Jeder Spieler spielt mit den verschiedenen Charakteren einer Piratencrew und manch hoher Persönlichkeit an Land. Alle Charaktere haben in „Libertalia“ eine eigene Fähigkeit, die zu bestimmten Zeitpunkten ausgelöst wird und Vorteile bringt. Doch nicht jeder Charakter wird diese Kaperfahrt überleben! Viele werden in den Wirren verschwinden und nie wieder gesehen, andere können mit den Toten sprechen und wieder andere können die Beute erhöhen. Jeder Spieler hat die gleichen Charaktere auf der Hand und entscheidet selbst zu welchem Zeitpunkt er diese zum Entern losschickt.

Auf einen Blick

20 Kommentare Kommentar schreiben

  1. Alexey

    Hier also die Antwort auf die Schlägerfrage, die sich auch uns gestern gestellt hat 🙂
    Wir haben sie für uns thematisch beantwortet.

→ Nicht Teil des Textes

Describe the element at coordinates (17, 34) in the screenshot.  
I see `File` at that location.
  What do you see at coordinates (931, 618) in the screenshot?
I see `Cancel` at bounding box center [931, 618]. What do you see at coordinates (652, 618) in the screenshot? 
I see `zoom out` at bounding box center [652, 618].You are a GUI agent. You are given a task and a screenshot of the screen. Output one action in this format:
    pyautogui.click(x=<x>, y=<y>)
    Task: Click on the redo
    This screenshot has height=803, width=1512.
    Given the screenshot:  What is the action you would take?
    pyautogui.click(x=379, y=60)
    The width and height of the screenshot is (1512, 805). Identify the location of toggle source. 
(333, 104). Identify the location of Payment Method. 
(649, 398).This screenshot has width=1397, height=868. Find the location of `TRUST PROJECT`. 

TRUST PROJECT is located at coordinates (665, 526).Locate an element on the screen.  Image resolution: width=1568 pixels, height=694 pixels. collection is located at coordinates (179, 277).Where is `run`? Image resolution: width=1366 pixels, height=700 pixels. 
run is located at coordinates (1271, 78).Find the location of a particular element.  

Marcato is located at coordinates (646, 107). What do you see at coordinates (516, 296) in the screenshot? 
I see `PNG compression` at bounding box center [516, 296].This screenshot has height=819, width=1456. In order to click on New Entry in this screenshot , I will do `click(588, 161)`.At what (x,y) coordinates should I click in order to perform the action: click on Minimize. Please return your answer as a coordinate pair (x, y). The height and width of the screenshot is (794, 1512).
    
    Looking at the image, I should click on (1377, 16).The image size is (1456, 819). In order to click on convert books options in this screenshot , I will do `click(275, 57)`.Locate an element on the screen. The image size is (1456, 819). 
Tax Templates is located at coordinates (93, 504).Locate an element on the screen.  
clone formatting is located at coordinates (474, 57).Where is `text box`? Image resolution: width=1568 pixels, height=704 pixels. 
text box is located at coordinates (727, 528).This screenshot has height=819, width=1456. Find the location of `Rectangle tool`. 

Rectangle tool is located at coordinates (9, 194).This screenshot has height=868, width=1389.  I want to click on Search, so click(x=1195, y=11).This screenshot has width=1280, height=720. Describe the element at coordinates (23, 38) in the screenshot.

    Mir gefällt das Spiel sehr gut, weil es kurzweilig und recht schnell erlernbar ist. Vergleichen würde ich es mit „Ohne Furcht und Adel“. Wandert auf jedenfall auf die Wunschliste!

  2. Timo Sperber

    Der Autor sagt bei BGG, dass sich der Schläger selbst aus dem Spiel haut. Macht thematisch wenig Sinn, ergibt aber einen schönen Effekt, wenn drei Leute den Schläger gleichzeitig spielen.

  3. Oli

    Danke euch Beiden. Dann haben wir es unterm Strich ja sogar „richtig“ gespielt. 🙂

  4. Basti

    Stimme Ben in Bezug auf den Vodoo-Priester zu.

    Beim Schläger würde ich es thematisch interpretieren. Der Schläger wird sich kaum selbst KO schlagen, von daher würde ich sagen der Effekt verpufft, der Schläger geht in die Auslage.

  5. Ben2

    „nur die, welche während der aktuellen Kaperfahrt abgeworfen wurden“

    Die anderen Karten werden nach einer Kapernfahrt wieder „zurück in die Schachtel“ gelegt, wenn man es genau nimmt.

  6. Oli

    Libertalia kam gestern bei uns mal wieder auf den Tisch und dabei hatten wir auf 2 Karten Auswirkungen die wir etwas gegensätzlich interpretiert haben.

    Daher meine Frage an euch: Wie spielt ihr die Karten „Schläger“ und „Voodoo-Priester“?

    Ersterer entfernt ja sofort den stärksten Charakter auf dem Schiff und entsorgt diesen. Was ist nun aber, wenn er selbst der stärkste Charakter ist? Schlägt er sich dann selbst? Oder verpufft der Effekt dieser Karte dann einfach?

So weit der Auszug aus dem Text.